I owned a 100HP around a decade ago, a purchase galvanised by reading the exploits of Dickie Meaden et al in evo – coincidentally, the same explanation given by Brodie for buying this car. I rarely ever used Sport mode, finding the increased throttle response low down a bit jumpy (above 3000rpm or so it’s no different), but today I’m regretting that as it feels spot-on. The extra steering weight in Sport is welcome too, and there’s genuine feedback, even if it’s mostly indicating understeer. On track the Panda washes wide very early indeed and even jabbing the brakes mid-corner fails to unlock the rear axle, but it’s more manageable on the road and tends to indicate its limits by spinning an unloaded inside wheel.

The narrow body makes it feel predictably wieldy, but what I didn’t expect is a sense of integrity that matches that of the new cars – at just over 41,000 miles, there’s not a single grumble from the trim. Nor could I foresee a secondary ride that’s borderline acceptable these days, which probably says more about stiffly sprung modern cars than anything else.

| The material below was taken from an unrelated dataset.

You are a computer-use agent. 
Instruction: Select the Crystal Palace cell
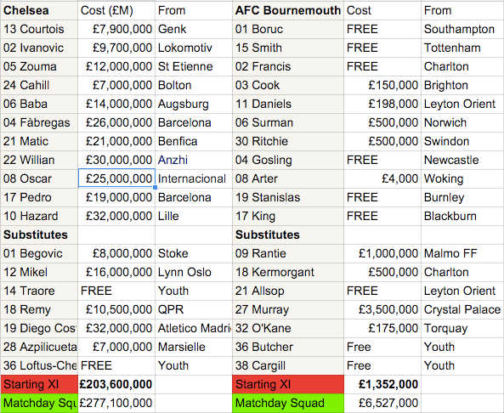(x=462, y=309)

The Mini, surprisingly, feels flakier than the Panda. There are a few squeaks and rattles, wind whistles around the frameless door windows, and the shell creaks slightly over rough surfaces. Contemporary styling makes you forget that it’s nearly as old as the Rallye, but the years haven’t been as kind to it as they have the French or Italian offerings.

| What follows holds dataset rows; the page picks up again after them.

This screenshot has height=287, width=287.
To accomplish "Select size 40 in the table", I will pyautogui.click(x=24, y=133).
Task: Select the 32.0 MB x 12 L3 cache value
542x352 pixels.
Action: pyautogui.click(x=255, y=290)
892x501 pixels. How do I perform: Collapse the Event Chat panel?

It feels old school in other ways too. Like with the 106, the pillars are slim and the glass expansive, more open and inviting than a modern Mini’s. The retro cabin’s shape is ageing well too, even if the fidgeting plastics disagree, and while the two-spoke steering wheel looks like a Teletubby, both its size and section feel good in the hands.

The hydraulic steering whines as you mooch around at parking speeds, but immediately squirms with feedback on the move. Throttle response is good and the gearshift slick, but the Mini’s relative modernity is betrayed by elongated gear ratios that sap pace from the otherwise rorty 1.6. The Cooper needs working hard to keep up with the torquier Fiesta for our photography, but the corners are where it comes alive.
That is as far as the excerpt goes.